= YOUR ASSIGNMENT =
Extract every line from the records below that contains the word "speech".

= TASK MATERIAL =
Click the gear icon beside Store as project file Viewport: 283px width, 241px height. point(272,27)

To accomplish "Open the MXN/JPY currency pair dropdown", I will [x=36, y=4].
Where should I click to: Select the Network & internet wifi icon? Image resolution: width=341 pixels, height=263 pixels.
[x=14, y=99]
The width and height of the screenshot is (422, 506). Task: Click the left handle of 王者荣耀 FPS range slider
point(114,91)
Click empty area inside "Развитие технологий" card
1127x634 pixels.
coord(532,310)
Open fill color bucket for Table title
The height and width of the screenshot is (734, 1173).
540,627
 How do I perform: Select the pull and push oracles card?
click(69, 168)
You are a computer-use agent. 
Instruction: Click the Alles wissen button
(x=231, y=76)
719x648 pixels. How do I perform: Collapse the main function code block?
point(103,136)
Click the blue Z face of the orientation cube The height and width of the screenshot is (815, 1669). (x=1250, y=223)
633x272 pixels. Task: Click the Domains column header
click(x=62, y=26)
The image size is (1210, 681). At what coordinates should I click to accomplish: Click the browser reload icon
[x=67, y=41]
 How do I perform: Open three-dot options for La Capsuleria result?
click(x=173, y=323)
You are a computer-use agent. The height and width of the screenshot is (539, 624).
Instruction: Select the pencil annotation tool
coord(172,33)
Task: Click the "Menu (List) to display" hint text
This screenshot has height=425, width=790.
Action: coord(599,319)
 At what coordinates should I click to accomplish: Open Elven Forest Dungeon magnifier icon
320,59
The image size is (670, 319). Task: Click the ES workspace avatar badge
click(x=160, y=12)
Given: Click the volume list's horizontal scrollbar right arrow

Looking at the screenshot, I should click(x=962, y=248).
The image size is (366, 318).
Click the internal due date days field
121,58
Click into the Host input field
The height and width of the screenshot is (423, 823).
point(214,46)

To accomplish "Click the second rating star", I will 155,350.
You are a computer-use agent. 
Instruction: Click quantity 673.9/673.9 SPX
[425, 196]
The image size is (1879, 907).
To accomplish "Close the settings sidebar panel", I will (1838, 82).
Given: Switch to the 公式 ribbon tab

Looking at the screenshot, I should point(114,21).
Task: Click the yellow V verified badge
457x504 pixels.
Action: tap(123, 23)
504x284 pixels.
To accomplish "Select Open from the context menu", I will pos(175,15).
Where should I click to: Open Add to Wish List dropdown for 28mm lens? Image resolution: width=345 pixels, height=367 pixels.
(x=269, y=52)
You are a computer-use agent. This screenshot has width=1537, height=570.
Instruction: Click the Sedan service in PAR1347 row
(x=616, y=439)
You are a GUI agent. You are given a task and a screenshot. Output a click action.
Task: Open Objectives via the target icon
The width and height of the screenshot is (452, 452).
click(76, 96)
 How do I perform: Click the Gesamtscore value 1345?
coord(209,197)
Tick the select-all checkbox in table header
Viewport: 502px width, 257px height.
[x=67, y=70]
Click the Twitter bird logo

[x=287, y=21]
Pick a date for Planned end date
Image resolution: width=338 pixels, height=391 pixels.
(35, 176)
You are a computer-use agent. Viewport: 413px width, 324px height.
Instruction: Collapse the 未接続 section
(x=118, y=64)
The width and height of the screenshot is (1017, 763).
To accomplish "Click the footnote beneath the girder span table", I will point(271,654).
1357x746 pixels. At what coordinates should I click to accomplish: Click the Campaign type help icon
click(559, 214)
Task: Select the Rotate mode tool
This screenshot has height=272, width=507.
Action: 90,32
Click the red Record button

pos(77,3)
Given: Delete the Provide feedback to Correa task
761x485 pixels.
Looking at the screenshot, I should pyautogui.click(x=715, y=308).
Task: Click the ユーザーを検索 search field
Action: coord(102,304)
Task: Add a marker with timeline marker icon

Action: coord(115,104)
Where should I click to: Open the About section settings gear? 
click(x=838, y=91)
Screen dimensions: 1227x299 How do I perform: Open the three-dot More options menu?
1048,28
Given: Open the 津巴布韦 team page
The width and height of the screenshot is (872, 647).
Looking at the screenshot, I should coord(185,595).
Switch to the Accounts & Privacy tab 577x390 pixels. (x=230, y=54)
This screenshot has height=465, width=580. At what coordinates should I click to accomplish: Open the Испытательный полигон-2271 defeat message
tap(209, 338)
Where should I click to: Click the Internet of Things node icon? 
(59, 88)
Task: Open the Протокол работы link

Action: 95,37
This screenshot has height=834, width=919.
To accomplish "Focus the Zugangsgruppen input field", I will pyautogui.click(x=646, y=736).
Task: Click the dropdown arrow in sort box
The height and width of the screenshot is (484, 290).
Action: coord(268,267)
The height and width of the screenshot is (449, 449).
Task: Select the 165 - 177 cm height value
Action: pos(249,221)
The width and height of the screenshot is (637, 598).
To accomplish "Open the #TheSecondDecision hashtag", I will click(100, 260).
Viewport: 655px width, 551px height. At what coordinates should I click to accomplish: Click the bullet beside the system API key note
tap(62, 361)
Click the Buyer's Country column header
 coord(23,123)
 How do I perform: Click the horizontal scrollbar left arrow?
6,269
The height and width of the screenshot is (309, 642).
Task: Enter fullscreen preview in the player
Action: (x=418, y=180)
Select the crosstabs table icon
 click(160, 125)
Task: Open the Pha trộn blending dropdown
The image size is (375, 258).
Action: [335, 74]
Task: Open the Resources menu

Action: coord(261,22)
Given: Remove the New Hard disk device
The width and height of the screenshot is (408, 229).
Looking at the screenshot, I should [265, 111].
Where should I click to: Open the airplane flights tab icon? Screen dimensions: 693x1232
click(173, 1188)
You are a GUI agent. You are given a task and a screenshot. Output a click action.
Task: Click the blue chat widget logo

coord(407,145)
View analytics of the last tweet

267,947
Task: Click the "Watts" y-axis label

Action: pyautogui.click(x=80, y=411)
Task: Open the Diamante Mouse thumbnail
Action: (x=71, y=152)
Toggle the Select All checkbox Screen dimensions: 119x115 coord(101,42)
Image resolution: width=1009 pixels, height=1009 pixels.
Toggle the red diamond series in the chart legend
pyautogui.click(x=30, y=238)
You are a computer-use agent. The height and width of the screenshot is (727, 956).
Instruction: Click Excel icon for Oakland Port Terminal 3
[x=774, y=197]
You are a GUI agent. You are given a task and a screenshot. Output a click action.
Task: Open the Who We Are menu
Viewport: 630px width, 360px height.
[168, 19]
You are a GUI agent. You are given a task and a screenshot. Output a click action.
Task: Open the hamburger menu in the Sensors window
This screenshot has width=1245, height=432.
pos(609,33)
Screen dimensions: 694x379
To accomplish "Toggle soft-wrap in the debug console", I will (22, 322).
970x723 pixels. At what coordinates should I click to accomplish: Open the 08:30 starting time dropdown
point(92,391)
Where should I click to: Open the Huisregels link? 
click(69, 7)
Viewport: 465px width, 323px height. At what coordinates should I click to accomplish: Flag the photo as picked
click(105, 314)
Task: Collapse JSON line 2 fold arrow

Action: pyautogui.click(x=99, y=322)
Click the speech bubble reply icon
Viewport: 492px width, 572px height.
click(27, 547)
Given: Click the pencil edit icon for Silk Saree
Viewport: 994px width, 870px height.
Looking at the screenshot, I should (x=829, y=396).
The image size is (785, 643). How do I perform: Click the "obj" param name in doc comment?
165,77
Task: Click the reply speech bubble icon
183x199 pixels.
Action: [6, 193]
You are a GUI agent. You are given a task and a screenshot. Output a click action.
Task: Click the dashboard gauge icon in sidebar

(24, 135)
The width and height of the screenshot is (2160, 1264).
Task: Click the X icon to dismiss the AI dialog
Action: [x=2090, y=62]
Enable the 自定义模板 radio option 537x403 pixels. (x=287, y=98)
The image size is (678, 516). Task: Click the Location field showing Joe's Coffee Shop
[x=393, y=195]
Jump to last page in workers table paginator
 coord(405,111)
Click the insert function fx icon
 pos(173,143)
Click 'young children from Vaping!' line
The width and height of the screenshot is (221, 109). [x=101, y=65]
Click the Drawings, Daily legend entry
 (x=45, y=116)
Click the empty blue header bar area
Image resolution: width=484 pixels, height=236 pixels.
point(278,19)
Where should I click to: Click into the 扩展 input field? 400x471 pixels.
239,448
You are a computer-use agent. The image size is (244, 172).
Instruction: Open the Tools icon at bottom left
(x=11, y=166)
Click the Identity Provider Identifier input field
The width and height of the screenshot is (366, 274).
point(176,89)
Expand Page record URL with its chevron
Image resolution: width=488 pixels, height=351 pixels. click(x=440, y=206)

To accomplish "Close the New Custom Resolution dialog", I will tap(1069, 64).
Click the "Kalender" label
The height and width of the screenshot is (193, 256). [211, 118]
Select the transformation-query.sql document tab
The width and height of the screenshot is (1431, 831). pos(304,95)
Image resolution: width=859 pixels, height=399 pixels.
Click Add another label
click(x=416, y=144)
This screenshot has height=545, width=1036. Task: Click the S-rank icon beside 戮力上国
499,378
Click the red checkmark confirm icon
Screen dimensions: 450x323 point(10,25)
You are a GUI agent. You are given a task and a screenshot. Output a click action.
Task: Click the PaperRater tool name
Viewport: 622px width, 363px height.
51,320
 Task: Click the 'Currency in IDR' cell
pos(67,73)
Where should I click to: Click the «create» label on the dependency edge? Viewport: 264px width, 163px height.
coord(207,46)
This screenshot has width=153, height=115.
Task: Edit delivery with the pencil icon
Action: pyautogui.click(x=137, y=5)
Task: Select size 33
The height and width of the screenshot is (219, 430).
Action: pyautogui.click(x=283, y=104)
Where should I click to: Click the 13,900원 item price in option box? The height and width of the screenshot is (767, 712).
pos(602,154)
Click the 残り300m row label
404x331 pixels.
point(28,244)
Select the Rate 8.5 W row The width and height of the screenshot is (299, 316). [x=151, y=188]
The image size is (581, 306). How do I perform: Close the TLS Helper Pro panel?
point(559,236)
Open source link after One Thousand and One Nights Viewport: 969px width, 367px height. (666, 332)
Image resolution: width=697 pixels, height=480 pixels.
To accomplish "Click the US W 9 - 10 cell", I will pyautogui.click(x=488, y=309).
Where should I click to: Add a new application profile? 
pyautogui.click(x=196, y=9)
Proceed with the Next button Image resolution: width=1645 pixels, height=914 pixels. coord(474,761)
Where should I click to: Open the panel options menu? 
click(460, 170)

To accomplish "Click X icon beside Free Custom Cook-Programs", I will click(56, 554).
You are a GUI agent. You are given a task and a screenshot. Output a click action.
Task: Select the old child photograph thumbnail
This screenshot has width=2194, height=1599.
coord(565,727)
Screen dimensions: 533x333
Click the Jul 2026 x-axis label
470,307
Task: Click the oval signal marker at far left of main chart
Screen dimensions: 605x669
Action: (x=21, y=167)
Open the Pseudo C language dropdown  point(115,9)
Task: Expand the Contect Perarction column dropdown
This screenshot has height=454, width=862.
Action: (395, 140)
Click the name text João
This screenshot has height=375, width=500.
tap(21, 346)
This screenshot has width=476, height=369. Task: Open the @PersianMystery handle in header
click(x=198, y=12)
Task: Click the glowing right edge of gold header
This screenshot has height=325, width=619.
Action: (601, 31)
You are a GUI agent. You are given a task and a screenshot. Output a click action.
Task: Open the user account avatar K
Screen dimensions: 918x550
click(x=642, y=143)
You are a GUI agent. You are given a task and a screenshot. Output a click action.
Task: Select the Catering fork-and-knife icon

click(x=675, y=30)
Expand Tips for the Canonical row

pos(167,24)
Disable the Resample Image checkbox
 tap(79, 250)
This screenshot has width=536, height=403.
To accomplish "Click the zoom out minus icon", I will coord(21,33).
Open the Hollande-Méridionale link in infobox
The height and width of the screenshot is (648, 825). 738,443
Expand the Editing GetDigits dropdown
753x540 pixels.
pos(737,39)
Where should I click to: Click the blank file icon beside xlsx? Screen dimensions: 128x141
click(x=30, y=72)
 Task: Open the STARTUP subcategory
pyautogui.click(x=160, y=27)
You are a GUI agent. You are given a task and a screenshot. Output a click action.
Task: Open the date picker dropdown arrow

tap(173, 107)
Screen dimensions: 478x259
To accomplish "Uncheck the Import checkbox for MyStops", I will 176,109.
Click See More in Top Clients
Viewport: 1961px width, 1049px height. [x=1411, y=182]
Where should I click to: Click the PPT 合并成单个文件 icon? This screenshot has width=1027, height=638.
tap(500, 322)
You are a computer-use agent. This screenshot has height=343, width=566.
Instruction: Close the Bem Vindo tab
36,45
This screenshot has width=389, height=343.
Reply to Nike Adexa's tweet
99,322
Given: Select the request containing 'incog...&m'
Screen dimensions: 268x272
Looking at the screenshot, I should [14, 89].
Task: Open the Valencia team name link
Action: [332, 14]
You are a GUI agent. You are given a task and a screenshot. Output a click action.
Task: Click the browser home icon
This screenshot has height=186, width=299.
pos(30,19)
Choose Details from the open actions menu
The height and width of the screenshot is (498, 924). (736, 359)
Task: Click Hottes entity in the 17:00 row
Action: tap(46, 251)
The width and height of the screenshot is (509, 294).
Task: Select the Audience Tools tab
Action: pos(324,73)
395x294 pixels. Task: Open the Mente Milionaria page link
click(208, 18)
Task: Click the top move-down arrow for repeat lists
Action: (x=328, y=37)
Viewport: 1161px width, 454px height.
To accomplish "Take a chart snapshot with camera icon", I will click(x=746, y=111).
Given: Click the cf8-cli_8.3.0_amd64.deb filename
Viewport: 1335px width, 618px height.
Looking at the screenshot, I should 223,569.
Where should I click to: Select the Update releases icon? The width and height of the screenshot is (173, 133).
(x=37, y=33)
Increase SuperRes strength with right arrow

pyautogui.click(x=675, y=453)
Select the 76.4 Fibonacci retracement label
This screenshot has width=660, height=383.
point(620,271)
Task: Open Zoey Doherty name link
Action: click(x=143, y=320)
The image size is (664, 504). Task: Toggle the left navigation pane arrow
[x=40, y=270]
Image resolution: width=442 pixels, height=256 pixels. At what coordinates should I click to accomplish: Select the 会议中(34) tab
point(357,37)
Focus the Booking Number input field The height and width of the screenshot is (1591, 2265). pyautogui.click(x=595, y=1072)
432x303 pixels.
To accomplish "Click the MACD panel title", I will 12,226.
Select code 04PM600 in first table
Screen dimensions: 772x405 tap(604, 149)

= WRITTEN RESPONSE =
Click the speech bubble reply icon
Task: Click the reply speech bubble icon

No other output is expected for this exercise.